Task description =>
Copy the complete listing that follows, letter for letter.
** Opening Material provided block **
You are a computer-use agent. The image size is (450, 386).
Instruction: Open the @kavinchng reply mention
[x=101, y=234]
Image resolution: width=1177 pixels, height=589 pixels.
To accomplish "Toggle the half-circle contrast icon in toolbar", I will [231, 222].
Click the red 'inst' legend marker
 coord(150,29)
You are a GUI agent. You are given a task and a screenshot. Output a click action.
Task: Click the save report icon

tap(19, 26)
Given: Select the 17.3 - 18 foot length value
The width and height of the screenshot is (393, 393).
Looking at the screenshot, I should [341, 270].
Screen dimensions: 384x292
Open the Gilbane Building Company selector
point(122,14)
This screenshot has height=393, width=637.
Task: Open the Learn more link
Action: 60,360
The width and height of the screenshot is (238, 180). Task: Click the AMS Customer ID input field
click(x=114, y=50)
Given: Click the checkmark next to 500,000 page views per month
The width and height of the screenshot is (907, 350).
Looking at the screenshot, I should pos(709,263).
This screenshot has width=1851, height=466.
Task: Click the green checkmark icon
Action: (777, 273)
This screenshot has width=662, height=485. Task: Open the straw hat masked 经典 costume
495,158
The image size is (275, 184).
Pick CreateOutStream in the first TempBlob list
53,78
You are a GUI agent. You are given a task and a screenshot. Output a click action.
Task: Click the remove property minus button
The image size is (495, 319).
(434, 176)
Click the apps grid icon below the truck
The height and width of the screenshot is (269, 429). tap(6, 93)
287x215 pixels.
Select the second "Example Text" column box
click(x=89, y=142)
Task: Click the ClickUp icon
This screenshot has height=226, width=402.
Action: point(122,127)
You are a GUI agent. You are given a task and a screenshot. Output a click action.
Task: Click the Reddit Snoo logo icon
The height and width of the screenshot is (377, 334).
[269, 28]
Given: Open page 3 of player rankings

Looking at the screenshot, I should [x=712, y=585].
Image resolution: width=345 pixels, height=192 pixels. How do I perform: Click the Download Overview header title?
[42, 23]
** Closing Material provided block **
Problem solution =>
You are a computer-use agent. The image size is (450, 386).
Instruction: Open the @kavinchng reply mention
[x=101, y=234]
Image resolution: width=1177 pixels, height=589 pixels.
To accomplish "Toggle the half-circle contrast icon in toolbar", I will [231, 222].
Click the red 'inst' legend marker
 coord(150,29)
You are a GUI agent. You are given a task and a screenshot. Output a click action.
Task: Click the save report icon

tap(19, 26)
Given: Select the 17.3 - 18 foot length value
The width and height of the screenshot is (393, 393).
Looking at the screenshot, I should [341, 270].
Screen dimensions: 384x292
Open the Gilbane Building Company selector
point(122,14)
This screenshot has height=393, width=637.
Task: Open the Learn more link
Action: 60,360
The width and height of the screenshot is (238, 180). Task: Click the AMS Customer ID input field
click(x=114, y=50)
Given: Click the checkmark next to 500,000 page views per month
The width and height of the screenshot is (907, 350).
Looking at the screenshot, I should pos(709,263).
This screenshot has width=1851, height=466.
Task: Click the green checkmark icon
Action: (777, 273)
This screenshot has width=662, height=485. Task: Open the straw hat masked 经典 costume
495,158
The image size is (275, 184).
Pick CreateOutStream in the first TempBlob list
53,78
You are a GUI agent. You are given a task and a screenshot. Output a click action.
Task: Click the remove property minus button
The image size is (495, 319).
(434, 176)
Click the apps grid icon below the truck
The height and width of the screenshot is (269, 429). tap(6, 93)
287x215 pixels.
Select the second "Example Text" column box
click(x=89, y=142)
Task: Click the ClickUp icon
This screenshot has height=226, width=402.
Action: point(122,127)
You are a GUI agent. You are given a task and a screenshot. Output a click action.
Task: Click the Reddit Snoo logo icon
The height and width of the screenshot is (377, 334).
[269, 28]
Given: Open page 3 of player rankings

Looking at the screenshot, I should [x=712, y=585].
Image resolution: width=345 pixels, height=192 pixels. How do I perform: Click the Download Overview header title?
[42, 23]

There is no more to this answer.